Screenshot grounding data
BEGIN
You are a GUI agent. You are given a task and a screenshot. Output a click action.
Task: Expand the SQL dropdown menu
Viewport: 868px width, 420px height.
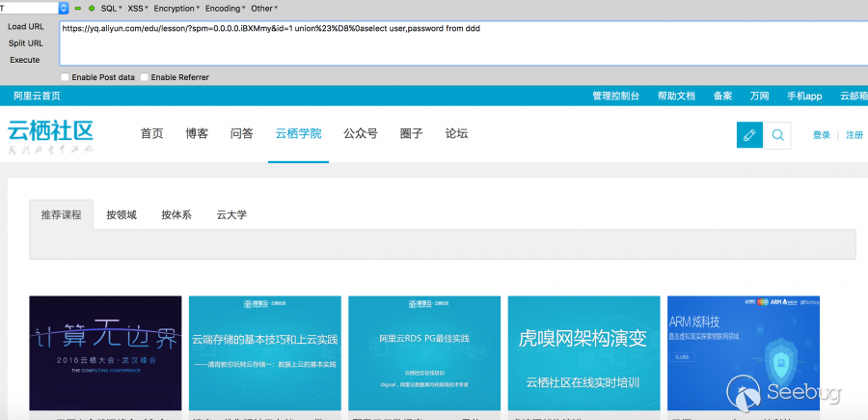pos(111,8)
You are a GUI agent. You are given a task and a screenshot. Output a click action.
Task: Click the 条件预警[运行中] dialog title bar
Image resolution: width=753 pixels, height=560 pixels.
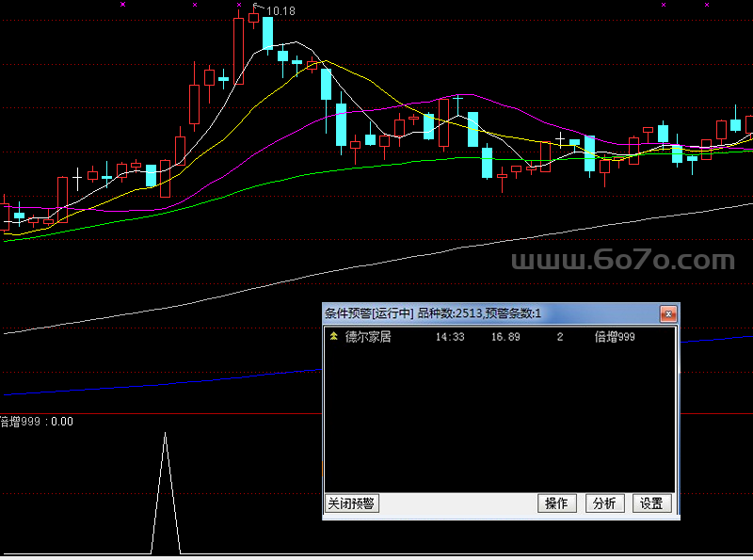[x=471, y=313]
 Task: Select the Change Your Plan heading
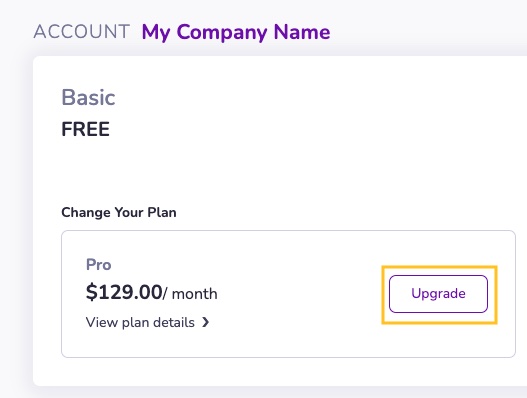point(119,212)
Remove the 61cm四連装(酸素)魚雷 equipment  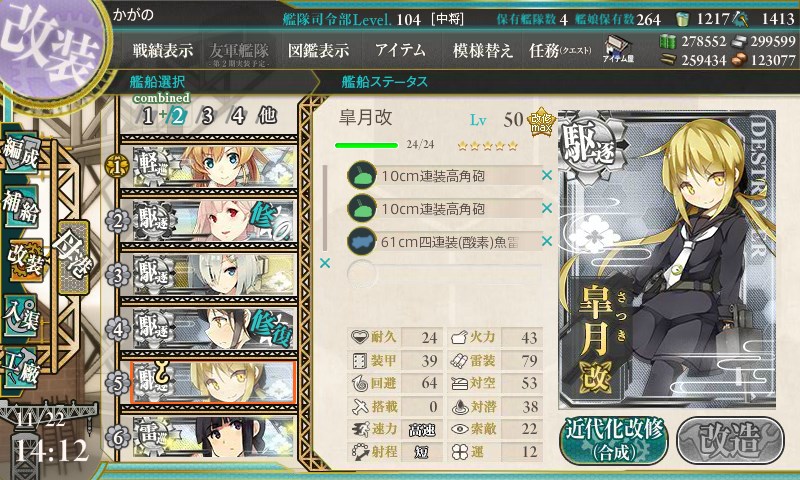[547, 241]
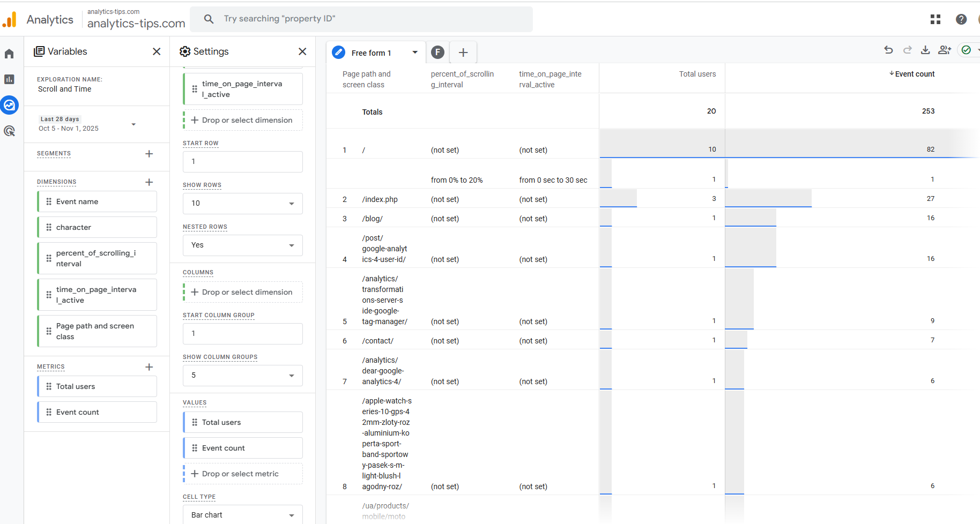Open the Cell Type Bar chart dropdown

[243, 515]
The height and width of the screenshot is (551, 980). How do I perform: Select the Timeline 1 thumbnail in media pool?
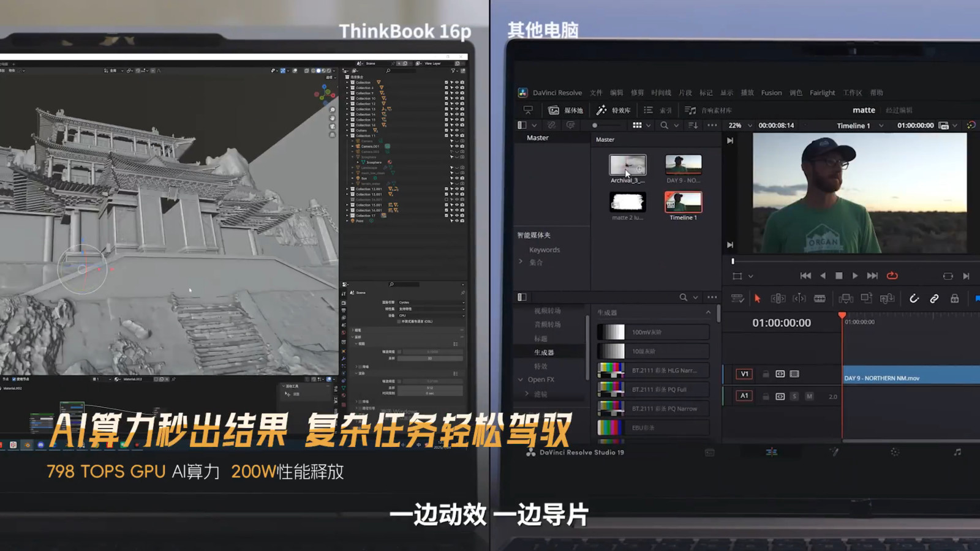pos(683,202)
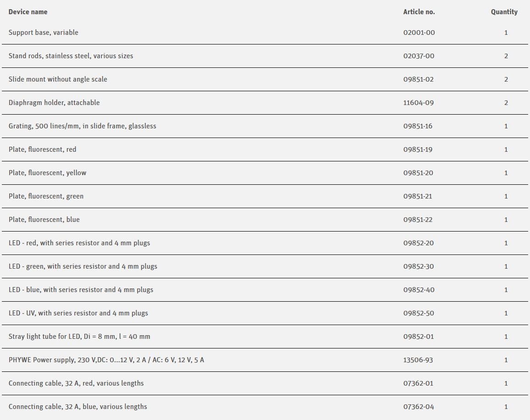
END
ACTION ITEM >>
What is needed is a word-for-word copy of the lines from the one containing "The height and" through the final line of the records above, both included, with the pictures left out.

TASK RESULT >>
The height and width of the screenshot is (551, 980). How do I perform: Select the Timeline 1 thumbnail in media pool?
pos(683,202)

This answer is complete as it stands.